§ **Selected text**:
Research:Metrics

From Meta, a Wikimedia project coordination wiki

Aims and scope[edit]

The purpose of this document is to:

  • define a canonical set of metrics used by the Wikimedia Foundation to measure the impact of editor engagement projects.
  • standardize the definition of these metrics so they can be applied unambiguously across projects and experiments
  • implement code to compute these metrics for any arbitrary set of users
  • cross-reference metrics and projects that use them.

Scope[edit]

The scope of this document is limited to user-level metrics. All the metrics listed on this page are primarily focused on measuring the activity of new registered users. Metrics for readers or experienced editors fall outside the scope of the current proposal, even if some of the present metrics may apply more broadly to any user with a persistent identifier. Revision-level, article-level and project-level metrics fall outside the scope of this proposal. User-level metrics are computed for individual users, but they are typically used in aggregate to compare different user groups or cohorts against each other. Aggregates for boolean metrics are typically expressed as proportions, aggregates for non-boolean metrics are typically expressed as means, medians or other properties of their distribution within a cohort. Unless otherwise stated, user tags and metrics are defined on a per-project basis, i.e. they do not take into account user contributions across multiple projects.

Overview[edit]

This document consists of 4 sections:

user classes
user classes define populations of users sharing some properties. User classes can be used for reporting purposes (for example: over the last month the active editor population increased by 3%), as the target of an experiment (for example: experiment A increased by 10% the proportion of live accounts, i.e. users who clicked at least once on the edit button) or as groups of users that need to be excluded by the analysis (for example: bots and blocked users were excluded from the sample of participants in experiment B)
user metrics
metrics define dimensions along which the activity and participation of a user or group of users can be assessed (for example: an editor's lifetime edit count)
user tags
tags are boolean attributes that determine whether or not a user has a given property, undergoes a specific treatment or belongs to a given experimental condition (for example: editor 123 was reverted). Some of these tags can be used to define user classes (for example: is a bot). Some of these tags are computed tags can be obtained by fixing one or more parameters in a metric definition. For example: has 1+ edits in the main namespace of a project within the first 24 hours of account registration" is a tag that is true or false for any given registered user, regardless of when it's generated. Other tags are assigned as part of a treatment or experiment.
funnel metrics
this section defines key metrics and terminology used when analyzing a conversion funnel.

User classes[edit]

The purpose of this list is to centralize various definitions that have been used internally and externally for describing categories of Wikipedians, before we start pruning the list. As a general rule, tags or treatments that refer to specific features should go in the tags section below. All definitions need to sharpened to become unambiguous and translatable into a formal definition.

User classes
Generic Unique visitor needs definition
Unique visitor (mobile) needs definition
Unique token A user who is assigned an anonymous MediaWiki token persisting across browser sessions.
Registered Registered user A user with a username and a unique user_id registered with a Wikimedia project.
Attached user A globally registered user signing into a new project but having a pre-existing user account associated with another "home" wiki.
Live user A registered user who clicks at least once on the edit button (whether or not the edit is actually completed) on the main namespace.
Editing Editor A user with 1+ lifetime edits on the main namespace of a given project.

§ **Brief 1**: In the metrics page, how are aggregates for boolean metrics typically expressed?
§ **Brief 2**: Copy the passage of the metrics page from "From Meta, a" to "that use them.", word for word.

§ **Collected material**:
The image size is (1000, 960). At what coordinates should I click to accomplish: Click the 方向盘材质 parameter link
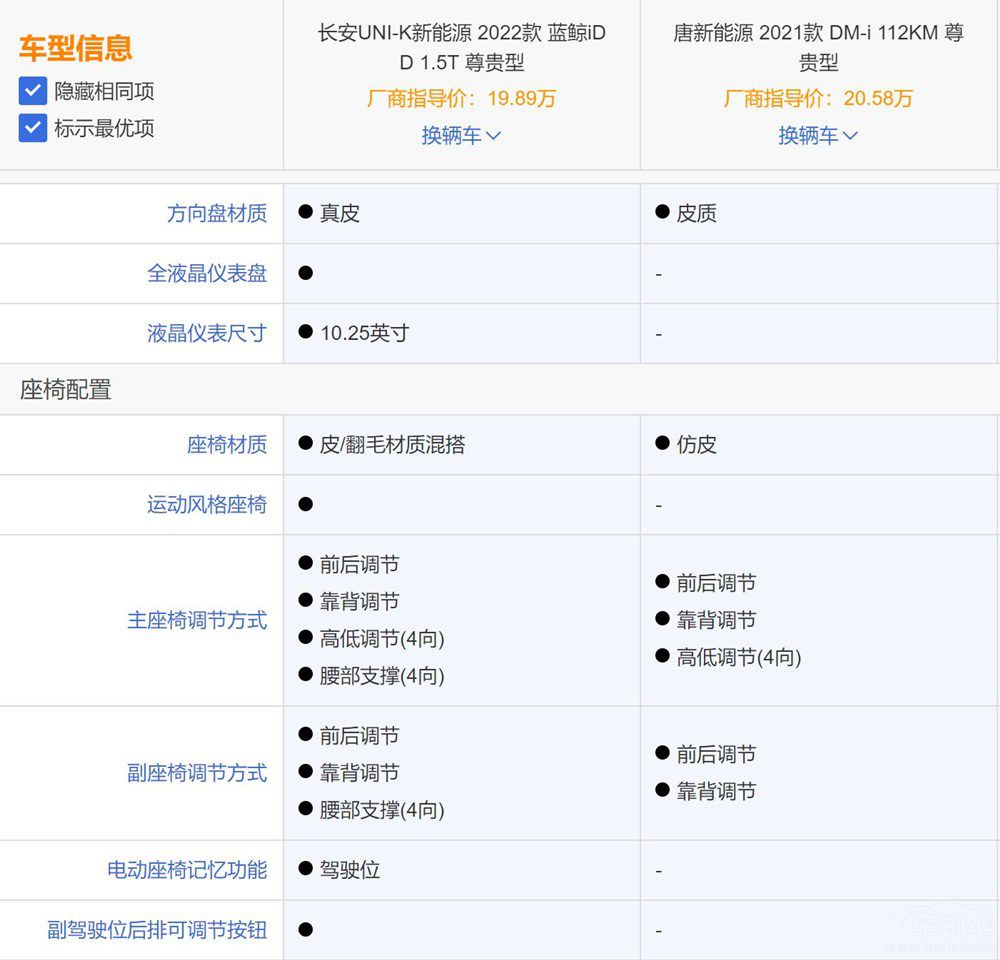pos(216,213)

§ **Finished answer 1**: As proportions.

§ **Finished answer 2**:
From Meta, a Wikimedia project coordination wiki

Aims and scope[edit]

The purpose of this document is to:

  • define a canonical set of metrics used by the Wikimedia Foundation to measure the impact of editor engagement projects.
  • standardize the definition of these metrics so they can be applied unambiguously across projects and experiments
  • implement code to compute these metrics for any arbitrary set of users
  • cross-reference metrics and projects that use them.